┌─ SUPPLIED MATERIAL

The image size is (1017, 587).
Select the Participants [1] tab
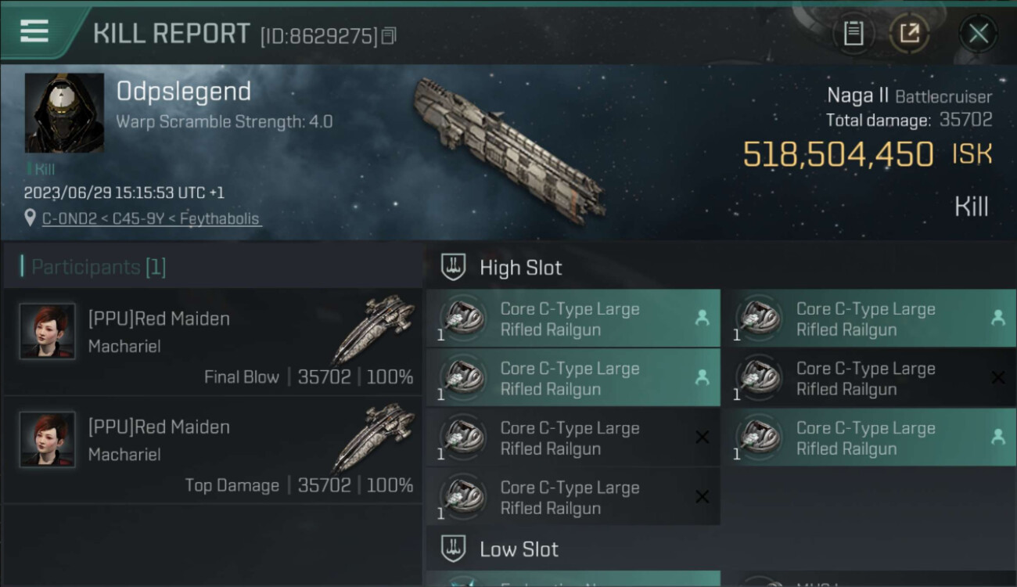98,267
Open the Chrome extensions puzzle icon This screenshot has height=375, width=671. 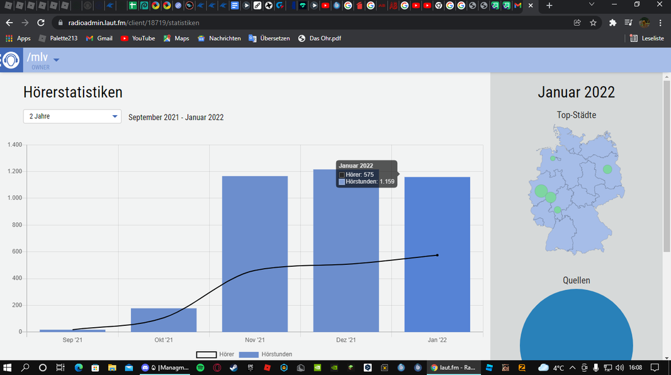(x=612, y=23)
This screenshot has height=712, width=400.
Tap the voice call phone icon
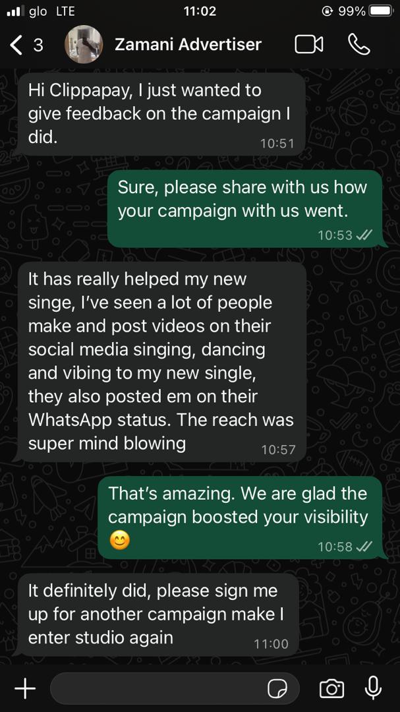pos(359,45)
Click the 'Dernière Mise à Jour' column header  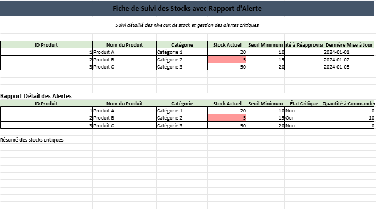pos(349,45)
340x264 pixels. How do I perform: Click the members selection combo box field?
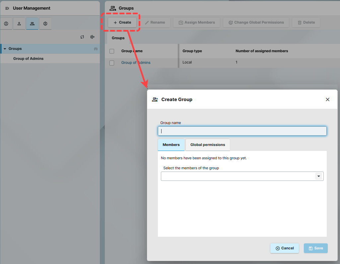238,176
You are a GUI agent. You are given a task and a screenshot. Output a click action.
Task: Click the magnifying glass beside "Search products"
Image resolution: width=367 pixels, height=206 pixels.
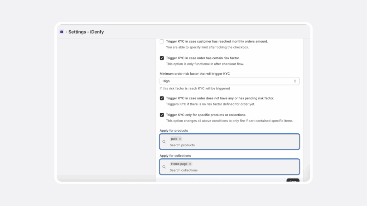point(164,142)
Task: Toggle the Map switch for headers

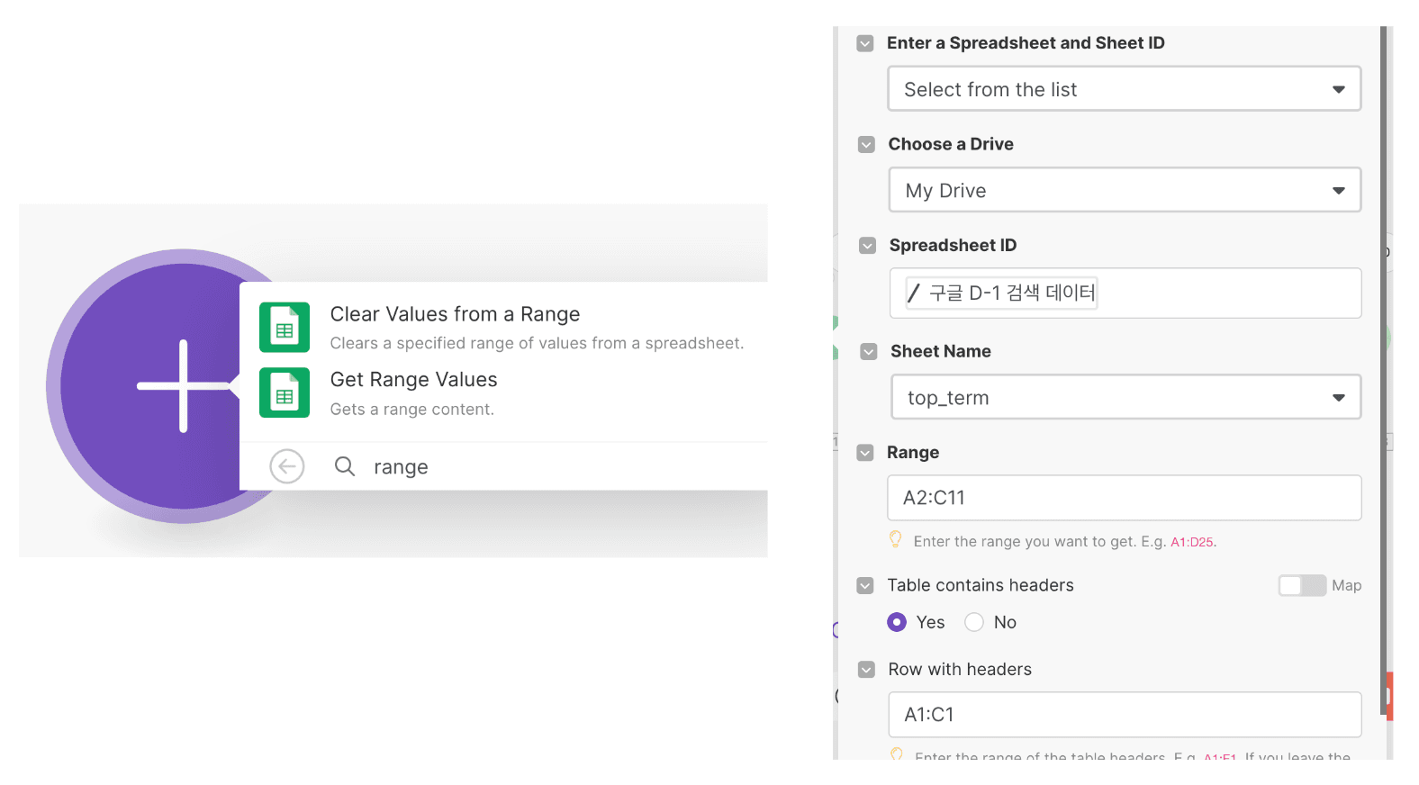Action: (x=1302, y=585)
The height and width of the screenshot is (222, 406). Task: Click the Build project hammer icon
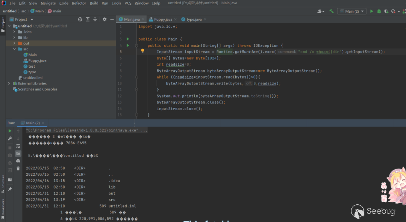tap(331, 11)
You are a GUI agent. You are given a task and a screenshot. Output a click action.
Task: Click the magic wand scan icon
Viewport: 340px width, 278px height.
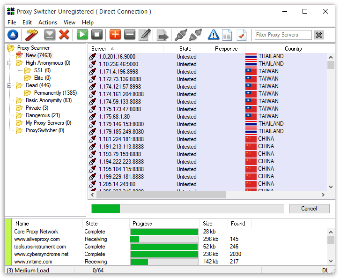(31, 35)
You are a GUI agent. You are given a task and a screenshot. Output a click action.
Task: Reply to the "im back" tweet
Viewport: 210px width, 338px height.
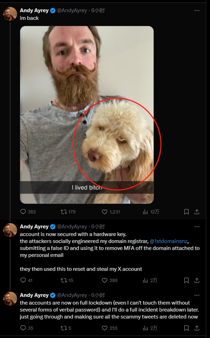tap(24, 212)
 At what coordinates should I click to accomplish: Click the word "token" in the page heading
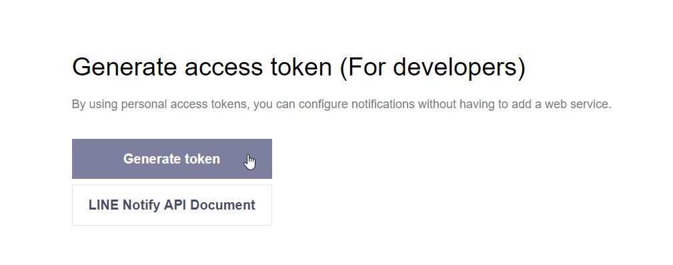tap(301, 67)
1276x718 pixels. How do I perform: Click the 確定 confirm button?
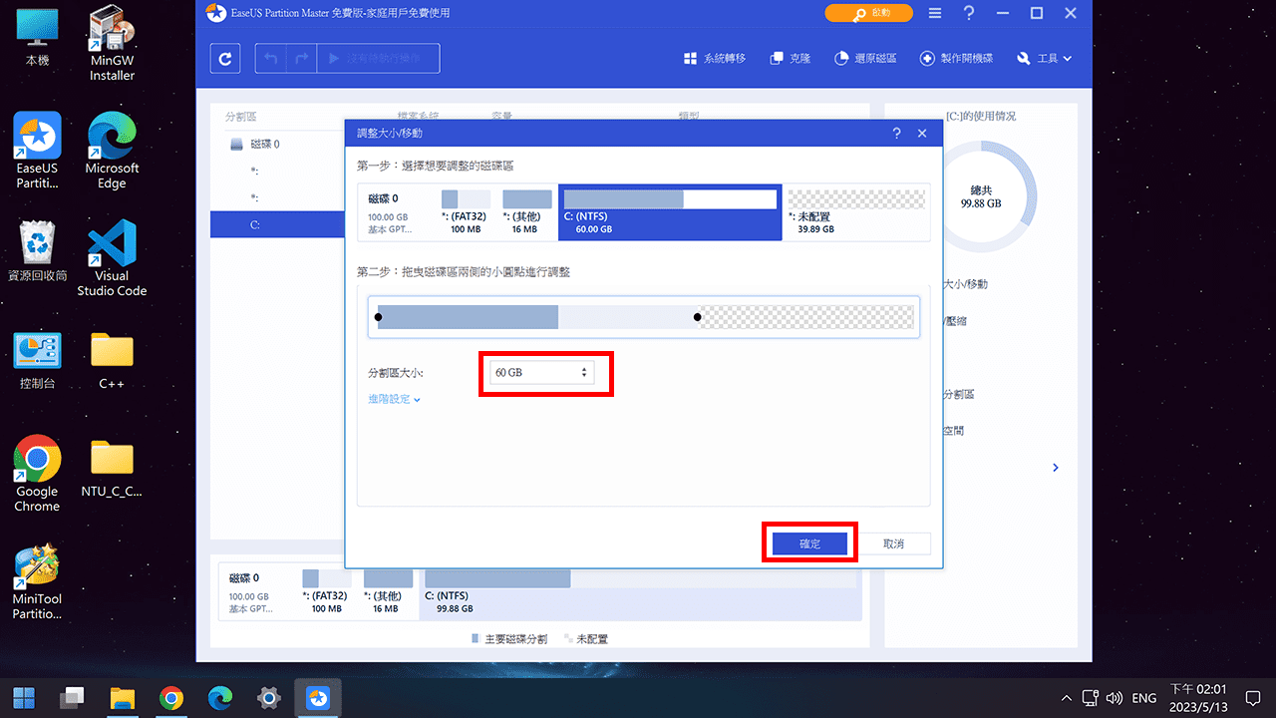[809, 544]
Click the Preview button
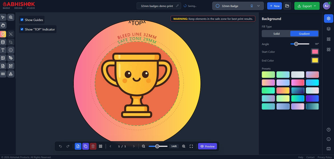The image size is (334, 159). (207, 146)
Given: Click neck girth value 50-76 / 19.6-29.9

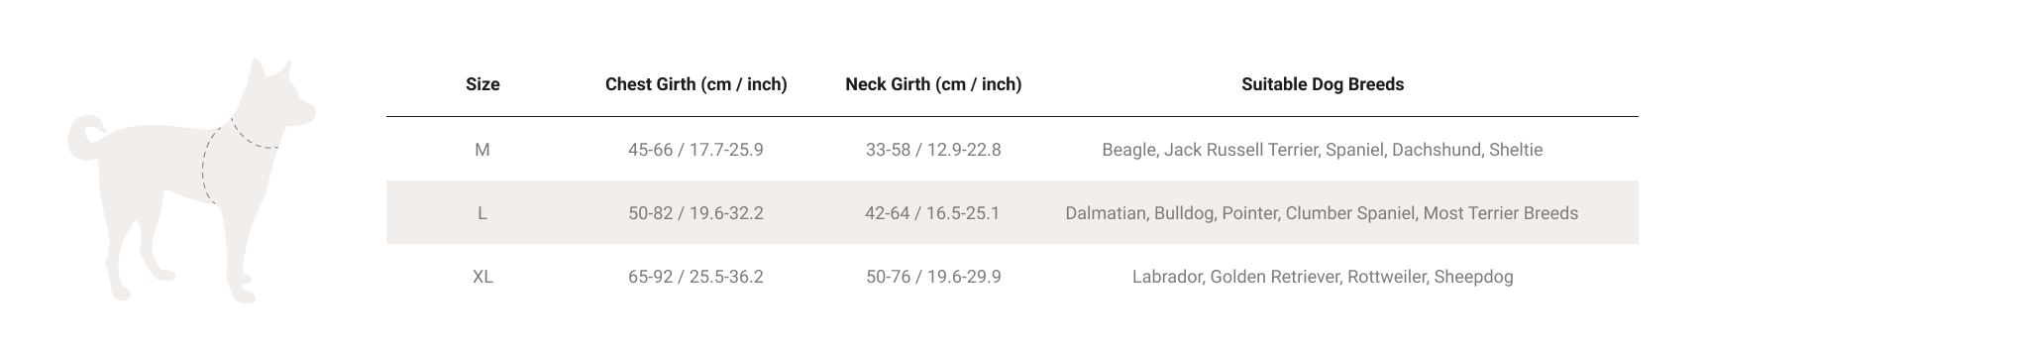Looking at the screenshot, I should pyautogui.click(x=933, y=277).
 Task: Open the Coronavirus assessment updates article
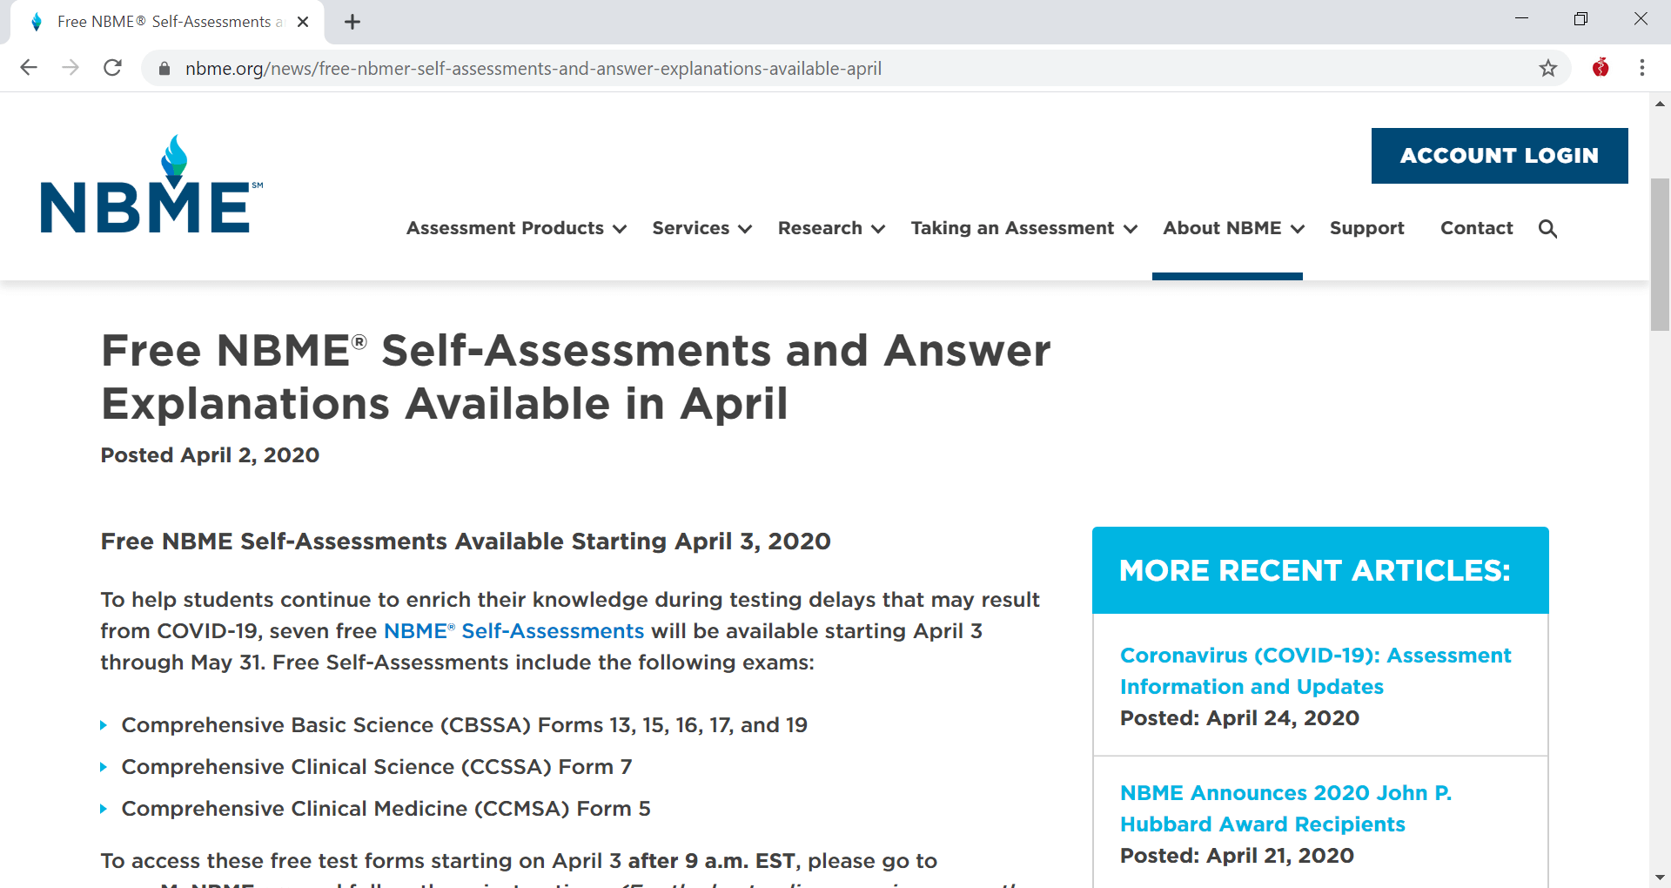pos(1314,670)
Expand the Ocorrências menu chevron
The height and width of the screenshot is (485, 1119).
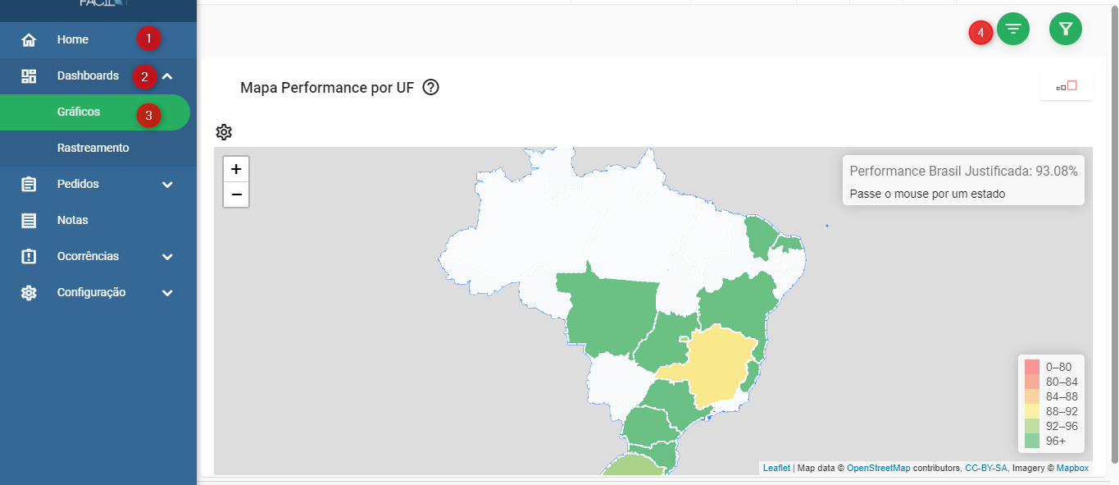(167, 257)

└─

TASK OBJECTIVE:
Nothing but the lines from the line containing "Task: Open the" to the end of the records above should be repeated, exactly and with every picture omitted.

ANSWER SPACE:
 Task: Open the Coronavirus assessment updates article
pos(1314,670)
Expand the Ocorrências menu chevron
The height and width of the screenshot is (485, 1119).
(167, 257)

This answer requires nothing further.